- **OBJECTIF A**:
Pouvez-vous recopier le passage sur le litige entre la société SEGUR et Mme [O], entre "En l’absence de règlement, et" et "de procédure civile." inclus, en substituant "tribunal judiciaire" à "tribunal de grande instance" ?
- **OBJECTIF B**:
Pouvez-vous poursuivre le passage sur le litige entre la société SEGUR et Mme [O] à partir de l'endroit où il s'arrête ?

- **PASSAGE CHOISI**:
-=-=-

Après lui avoir expédié, à diverses adresses, des courriers qui lui étaient revenus avec la mention “destinataire inconnu à cette adresse”, la société SEGUR a envoyé à Mme [O] à l’adresse de son domicile à [Localité 4], quatre lettres recommandées avec avis de réception entre le 16 février 2017 et le 10 avril 2018 en l’informant qu’elle avait “des droits à faire valoir dans un actif en déshérence”, et lui demandant, afin que ses droits lui soient révélés, de signer un “Contrat de Révélation de succession” joint.
En l’absence de réponse de Mme [O], la société SEGUR a envoyé à [Localité 4] le 28 janvier 2019 une de ses représentantes Mme [B] [G], qui se présentait au domicile de Mme [O] et ne l’y trouvait pas. Mme [G] procédait alors, selon rapport de vacation dressé par elle ce même jour, à une enquête de voisinage lui permettant de recueillir le numéro de téléphone de Mme [O]. Après l’avoir contactée, elle rejoignait cette dernière au magasin Monoprix situé à proximité où elle faisait ses courses, et lui faisait signer sur place le “Contrat de Révélation de succession” ainsi qu’une procuration et un mandat, alors que le mari de Mme [O] venait de faire un malaise et que les pompiers avaient été appelés pour le secourir.
Suite aux démarches entreprises par la société SEGUR dans le cadre du mandat signé dans ces conditions, Me [M], notaire, informait Mme [O] par lettre du 18 juin 2019 qu’elle bénéficiait d’un avoir à restituer au titre de la succession, consigné à la Caisse des dépôts et consignations, d’un montant de 28 332,37 € et l’informait du montant de ses honoraires à hauteur de 1 500 € TTC en lui demandant de signer un “bon pour accord” concernant ces honoraires.
Par lettre simple du 2 août 2019, puis par lettre recommandée avec avis de réception reçue le 20 septembre 2019, la société SEGUR a réclamé à Mme [O] le paiement de la somme de de 9 689 € TTC au titre de ses honoraires en exécution du “Contrat de Révélation de succession” signé le 28 janvier 2019.
En l’absence de règlement, et suite à un courrier du conseil de Mme [O] du 23 septembre 2019 contestant la validité du contrat au regard des conditions de sa signature, la société SEGUR, a, par acte du 21 novembre 2019, assigné Mme [O] devant le tribunal de grande instance de Grenoble pour la voir condamner à lui payer les sommes suivantes, avec exécution provisoire :
11 107,22 € TTC au titre de ses honoraires contractuels outre intérêts au taux légal à compter de la mise en demeure du 2 août 2019,
10 000 € à titre de dommages-intérêts pour résistance abusive,
3 000 € en application de l’article 700 du code de procédure civile.
Mme [O] a demandé, en réponse, que le contrat soit jugé nul en raison des pratiques commerciales agressives et du vice de son consentement lié à son état de faiblesse au moment où la signature était intervenue.

-=-=-

- **EXTRAIT DES DONNÉES**:
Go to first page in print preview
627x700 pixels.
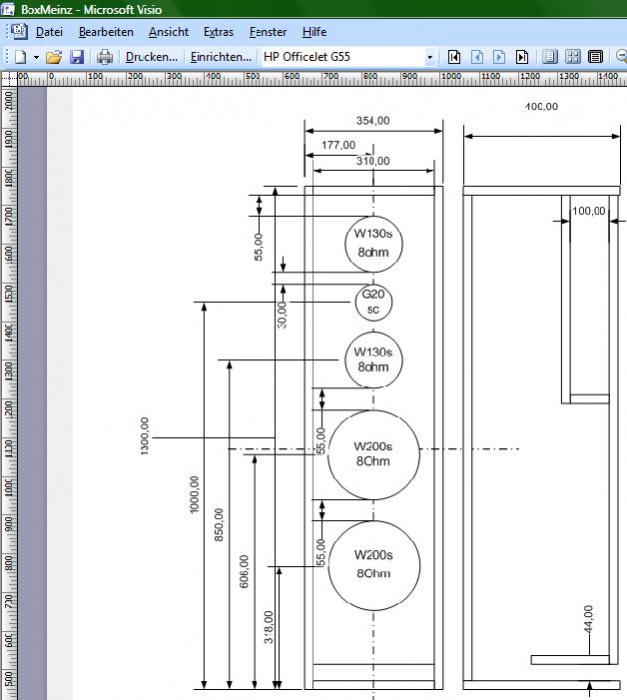(454, 57)
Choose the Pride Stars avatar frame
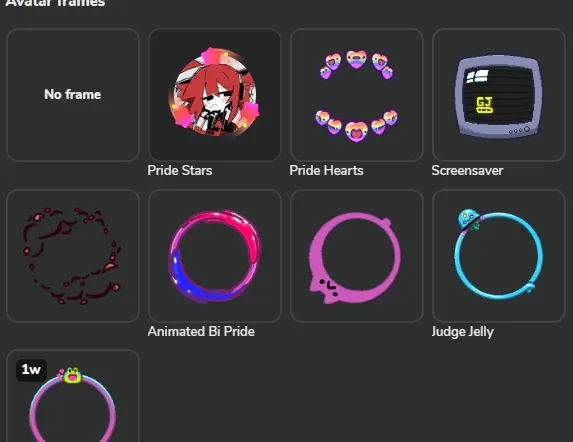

-=-=-

- **RÉPONSE FINALE A**:
En l’absence de règlement, et suite à un courrier du conseil de Mme [O] du 23 septembre 2019 contestant la validité du contrat au regard des conditions de sa signature, la société SEGUR, a, par acte du 21 novembre 2019, assigné Mme [O] devant le tribunal judiciaire de Grenoble pour la voir condamner à lui payer les sommes suivantes, avec exécution provisoire :
11 107,22 € TTC au titre de ses honoraires contractuels outre intérêts au taux légal à compter de la mise en demeure du 2 août 2019,
10 000 € à titre de dommages-intérêts pour résistance abusive,
3 000 € en application de l’article 700 du code de procédure civile.

- **RÉPONSE FINALE B**:
Par jugement du 21 juin 2021, le tribunal judiciaire de Grenoble a, considérant que le comportement de la société SEGUR ayant précédé la signature du contrat et entouré celle-ci relevait d’une pratique commerciale agressive, trompeuse et était constitutif d’un abus de faiblesse :
prononcé la nullité du contrat en date du 28 janvier 2019,
débouté la société SEGUR l’intégralité de ses demandes,
condamné la société SEGUR aux dépens et à payer à Mme [O] les sommes de :
150 € à titre de dommages-intérêts,
1 000 € en application de l’article 700 du code de procédure civile,
dit n’y avoir lieu à exécution provisoire.
Par déclaration au greffe en date du 7 juillet 2021, la société SEGUR a interjeté appel de ce jugement.
Par dernières conclusions (n° 2) notifiées le 21 mars 2022, elle demande à cette cour de réformer le jugement déféré en toutes ses dispositions, et de :
dire et juger qu’aucune pratique commerciale agressive, ni abus de faiblesse, ni violence morale ne sauraient lui être reprochés,
juger que le contrat de révélation du 28 janvier 2019 est parfaitement valable,
juger que la révélation et la perception par Mme [O] des fonds séquestrés auprès de la Caisse des Dépôts et Consignations n’a été possible que grâce aux diligences menées par elle,
juger que, dans tous les cas, par son exécution spontanée et sans réserve du contrat de révélation, Mme [O] a confirmé sa validité et a en conséquence renoncé à tous moyens et exceptions pouvant être opposés au titre de ce contrat,
En conséquence :
condamner Mme [O] aux dépens de première instance et d’appel, et à lui payer les sommes de :
11 107,22 € TTC outre intérêts au taux légal à compter de la mise en demeure du 2 août 2019,
10 000 € à titre de dommages et intérêts pour résistance abusive,
5 000 € sur le fondement de l’article 700 du code de procédure civile,
débouter Mme [O] de toutes ses demandes, fins et prétentions.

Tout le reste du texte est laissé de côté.